You are viewing a plain text version of this content. The canonical link for it is here.

Posted to solr-user@lucene.apache.org by Kevin Osborn <os...@yahoo.com> on 2010/02/13 02:28:08 UTC

cannot match on phrase queries

I am seeing this in several of my fields. I have something like "Samsung 
X150" or "Nokia BH-212". And my query will not match on X150 or BH-212.

So, my query is something like +model:(Samsung X150). Through debugQuery, I see that this gets converted to +(model:samsung model:"x 150"). It 
matches on Samsung, but not X150. A simple query like model:BH-212 
simply fails. model:BH212 also fails. The only query that seems to work 
is model:(BH 212).

Here is the schema for that field:

<fieldType name="text" class="solr.TextField" positionIncrementGap="100" >
      <analyzer type="index">
        <tokenizer 
class="solr.WhitespaceTokenizerFactory"/>
        <filter class="solr.SynonymFilterFactory" 
synonyms="index_synonyms.txt" ignoreCase="true" expand="true" />
        <filter class="solr.StopFilterFactory" ignoreCase="true"

__EXERCISE TASKS__:
• a. From the Solr mailing list post above, extract the passage starting with "I am seeing" and going on through "is model:(BH 212).", copying it word for word.
• b. Translate this sentence from the Solr mailing list post into Spanish: "It matches on Samsung, but not X150."

__INFORMATION SUPPLIED__:
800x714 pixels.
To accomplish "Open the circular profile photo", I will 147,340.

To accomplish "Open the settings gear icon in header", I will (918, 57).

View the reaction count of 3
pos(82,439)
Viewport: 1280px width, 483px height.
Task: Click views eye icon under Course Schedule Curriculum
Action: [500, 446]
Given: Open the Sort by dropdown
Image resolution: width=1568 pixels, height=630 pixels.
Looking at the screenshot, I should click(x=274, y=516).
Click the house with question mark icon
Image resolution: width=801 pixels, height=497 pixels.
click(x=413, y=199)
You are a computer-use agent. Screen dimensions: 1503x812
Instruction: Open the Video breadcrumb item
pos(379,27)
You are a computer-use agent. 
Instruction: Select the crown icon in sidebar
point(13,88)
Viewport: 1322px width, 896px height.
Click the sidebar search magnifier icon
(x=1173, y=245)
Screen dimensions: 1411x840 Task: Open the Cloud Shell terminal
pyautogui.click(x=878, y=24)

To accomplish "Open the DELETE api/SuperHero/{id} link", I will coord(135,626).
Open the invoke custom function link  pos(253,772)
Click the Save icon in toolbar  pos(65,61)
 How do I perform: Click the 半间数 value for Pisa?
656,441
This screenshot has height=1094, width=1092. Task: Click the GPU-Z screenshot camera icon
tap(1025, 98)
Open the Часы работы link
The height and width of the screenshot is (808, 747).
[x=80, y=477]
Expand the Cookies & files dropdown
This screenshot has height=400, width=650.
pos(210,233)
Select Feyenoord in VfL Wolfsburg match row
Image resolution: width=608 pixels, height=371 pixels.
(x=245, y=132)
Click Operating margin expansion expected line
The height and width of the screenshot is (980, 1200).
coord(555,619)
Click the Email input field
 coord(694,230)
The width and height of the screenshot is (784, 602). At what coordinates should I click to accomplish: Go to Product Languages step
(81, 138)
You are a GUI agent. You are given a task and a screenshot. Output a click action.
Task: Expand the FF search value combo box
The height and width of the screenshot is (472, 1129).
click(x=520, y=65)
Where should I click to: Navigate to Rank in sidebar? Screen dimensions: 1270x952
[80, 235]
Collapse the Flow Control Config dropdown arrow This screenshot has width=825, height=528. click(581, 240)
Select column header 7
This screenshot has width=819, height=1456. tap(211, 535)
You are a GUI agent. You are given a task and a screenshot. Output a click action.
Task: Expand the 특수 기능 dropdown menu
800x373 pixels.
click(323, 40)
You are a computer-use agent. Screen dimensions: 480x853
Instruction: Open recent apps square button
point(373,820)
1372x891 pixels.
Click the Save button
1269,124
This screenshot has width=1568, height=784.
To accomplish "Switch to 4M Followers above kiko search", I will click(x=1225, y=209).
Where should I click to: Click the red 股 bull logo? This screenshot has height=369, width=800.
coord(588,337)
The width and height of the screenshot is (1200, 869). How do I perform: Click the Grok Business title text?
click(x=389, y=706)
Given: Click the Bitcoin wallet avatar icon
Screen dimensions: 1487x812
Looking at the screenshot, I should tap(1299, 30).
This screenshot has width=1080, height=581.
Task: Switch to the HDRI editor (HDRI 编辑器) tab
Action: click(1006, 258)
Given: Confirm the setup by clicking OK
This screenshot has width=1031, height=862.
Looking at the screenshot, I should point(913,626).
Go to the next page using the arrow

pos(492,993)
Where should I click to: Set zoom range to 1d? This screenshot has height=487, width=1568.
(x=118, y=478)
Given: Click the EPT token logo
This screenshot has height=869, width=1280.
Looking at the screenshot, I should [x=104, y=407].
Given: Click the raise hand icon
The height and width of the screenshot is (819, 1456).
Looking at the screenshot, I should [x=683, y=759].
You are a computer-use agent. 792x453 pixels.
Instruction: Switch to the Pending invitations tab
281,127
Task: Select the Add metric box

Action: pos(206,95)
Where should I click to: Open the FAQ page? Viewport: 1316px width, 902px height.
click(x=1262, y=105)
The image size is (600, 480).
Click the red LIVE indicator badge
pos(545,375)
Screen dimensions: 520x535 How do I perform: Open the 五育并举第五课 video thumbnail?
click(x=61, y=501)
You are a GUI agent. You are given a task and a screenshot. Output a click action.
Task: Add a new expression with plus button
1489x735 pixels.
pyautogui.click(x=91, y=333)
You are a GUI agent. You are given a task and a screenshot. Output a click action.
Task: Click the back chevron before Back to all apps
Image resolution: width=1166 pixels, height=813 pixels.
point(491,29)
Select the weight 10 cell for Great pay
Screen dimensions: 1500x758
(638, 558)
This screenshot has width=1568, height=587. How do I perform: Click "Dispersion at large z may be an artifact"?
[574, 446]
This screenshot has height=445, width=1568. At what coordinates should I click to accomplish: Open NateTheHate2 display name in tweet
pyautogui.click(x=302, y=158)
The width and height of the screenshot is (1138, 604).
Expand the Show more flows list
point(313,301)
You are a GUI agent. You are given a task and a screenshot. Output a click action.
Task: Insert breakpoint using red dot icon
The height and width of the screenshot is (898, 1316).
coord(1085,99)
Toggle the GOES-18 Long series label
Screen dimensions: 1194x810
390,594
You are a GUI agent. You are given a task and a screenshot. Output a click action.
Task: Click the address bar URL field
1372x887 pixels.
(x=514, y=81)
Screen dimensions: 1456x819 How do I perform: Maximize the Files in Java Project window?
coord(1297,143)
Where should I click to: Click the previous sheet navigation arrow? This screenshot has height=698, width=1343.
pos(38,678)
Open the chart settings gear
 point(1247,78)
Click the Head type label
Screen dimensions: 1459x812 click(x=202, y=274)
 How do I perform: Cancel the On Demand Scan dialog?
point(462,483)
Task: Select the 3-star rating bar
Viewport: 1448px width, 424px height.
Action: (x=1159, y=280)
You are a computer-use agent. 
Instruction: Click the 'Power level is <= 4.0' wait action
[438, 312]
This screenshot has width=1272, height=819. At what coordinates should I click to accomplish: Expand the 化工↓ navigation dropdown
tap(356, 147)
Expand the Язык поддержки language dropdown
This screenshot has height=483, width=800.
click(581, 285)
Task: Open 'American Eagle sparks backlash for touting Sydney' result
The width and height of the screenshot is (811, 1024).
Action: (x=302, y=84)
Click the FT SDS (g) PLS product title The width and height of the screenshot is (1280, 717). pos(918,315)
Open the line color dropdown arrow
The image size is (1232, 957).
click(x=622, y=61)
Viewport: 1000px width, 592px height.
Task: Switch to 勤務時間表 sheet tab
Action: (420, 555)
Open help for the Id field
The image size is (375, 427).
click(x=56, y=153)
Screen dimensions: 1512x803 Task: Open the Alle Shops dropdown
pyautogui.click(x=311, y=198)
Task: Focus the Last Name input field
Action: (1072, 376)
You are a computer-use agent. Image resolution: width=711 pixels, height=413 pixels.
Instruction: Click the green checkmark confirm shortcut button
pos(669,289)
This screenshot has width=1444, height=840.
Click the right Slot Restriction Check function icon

__THE REPLIES__:
• a.
I am seeing this in several of my fields. I have something like "Samsung 
X150" or "Nokia BH-212". And my query will not match on X150 or BH-212.

So, my query is something like +model:(Samsung X150). Through debugQuery, I see that this gets converted to +(model:samsung model:"x 150"). It 
matches on Samsung, but not X150. A simple query like model:BH-212 
simply fails. model:BH212 also fails. The only query that seems to work 
is model:(BH 212).

• b. Coincide con Samsung, pero no con X150.